Once all three parts have been defined, the class method writer.addDocument is called to add the document to the index. To write the index, the class method writer.close is called, and the index is organized and written to the hard disk.

Querying for a Document

Once an index has been created and written, it can be queried. Querying an index is shown in Listing 5.50.

Listing 5.50

 Searcher searcher = new IndexSearcher( _indexDir); Query query = QueryParser.parse( String.valueOf( value), "integerValue", new StandardAnalyzer()); Hits hits = searcher.search(query); Vector vector = new Vector(); for (int i=0; i<hits.length(); i++) { System.out.println( "Class identifier " + hits.doc(i).get("class")); vector.add( readBean( hits.doc(i).get("path"), BeanToWrite.class)); };

In Listing 5.50, querying an index is simpler than creating or adding to an index and requires only two parts. The first part, performed by the class IndexSearcher , is used to query an index. In Listing 5.50, the IndexSearcher instantiation has a constructor, which is the directory where the index is located. The Lucene database can work either with directories or in memory indices. However, to keep it simple, we will use the directory-based index.

The second part, which is defined by the class Query , is the creation of the query. To create a class instance of the class Query , the class method QueryParser.parse is called. The class method requires two pieces of information: the query and the analyzer used to create the query. It is very important that you use the same analyzer in the query as you did to create the index. Using different analyzers will result in interpretation errors. For example, consider if one analyzer is case sensitive and another is not.

Once the two parts have been created, they are combined using the method searcher.search , which returns a class instance of Hits . The class Hits represents the results of the query. The class Hits contains a result set of class type Documents . In a relational environment, this would be a standard result set; however, in the Lucene database, there is an associated score. The scoring of a document result indicates how closely a match has been made. In Listing 5.50, the result set of documents is then used to read a number of beans written in the indexing step.

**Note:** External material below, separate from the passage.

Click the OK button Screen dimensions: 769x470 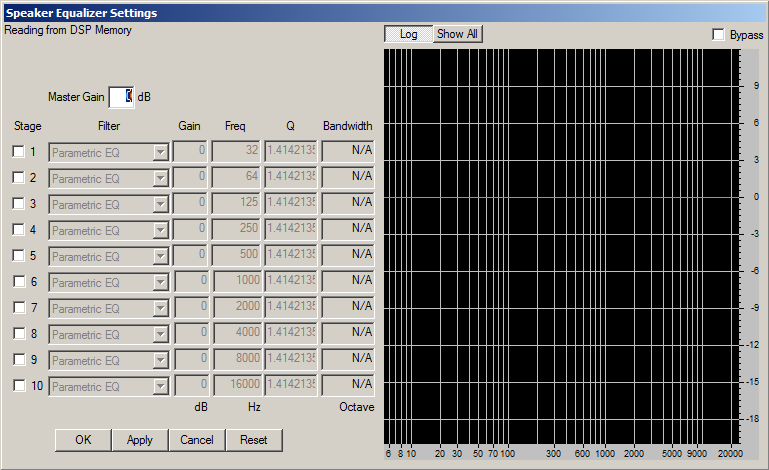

Defining a Database Strategy

We on purpose " forgot " to mention why things were done the way they were in Listings 5.49 and 5.50. The reason is that for you to be able to fully comprehend how to save and index XML documents, or to understand the Lucene database strategy, the mechanics of Lucene need explanations . All of the following sections attempt to explain how to interact with the Lucene database and what is possible and not possible.

In Listing 5.49, three fields were saved to the Lucene database. The first field was defined by the code Field.Unindexed( "path", location) . In this case, the purpose of the field is to define the location of the serialized XML file. The XML file could be stored within the field, or it could be stored within a file or even within a SQL table. The idea is to define a unique reference where the content of the serialized bean can be retrieved. In Internet terms, consider it as a Uniform Resource Identifier (URI) or URL.

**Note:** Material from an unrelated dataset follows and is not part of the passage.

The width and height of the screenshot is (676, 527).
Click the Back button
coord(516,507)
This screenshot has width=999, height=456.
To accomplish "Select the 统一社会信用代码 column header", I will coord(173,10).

The second field was defined by the code Field.UnIndexed( "class", bean.getClass().getName()) . In this case, the purpose of the field is to define the class name. Knowing the class name , the calling platform could dynamically load the class and then register the class descriptor with the betwixt platform.

The third and last field was defined by the code Field.Text( "integerValue", String.valueOf( bean.getIntegerValue()) . The purpose of this field is to provide a field that is indexed and can be searched on.

The three fields each define a unique purpose that should be reflected in any business application. The first and second fields will have values specific to the technology used and will typically not be indexed. The last field changes from application to application. That type of field might not just be a single field but multiple fields.

When you create an index, like in Listing 5.49, you use a specific directory. In a relational database, the management of the indices is transparent to the end programmer. The Lucene database is partially transparent with its indices. While there is no requirement to individually manage the index, not all indices should be stored in one directory. Each individual index should reflect a business task. However, knowing how to split the various indices is not an exact science and should be experimented with.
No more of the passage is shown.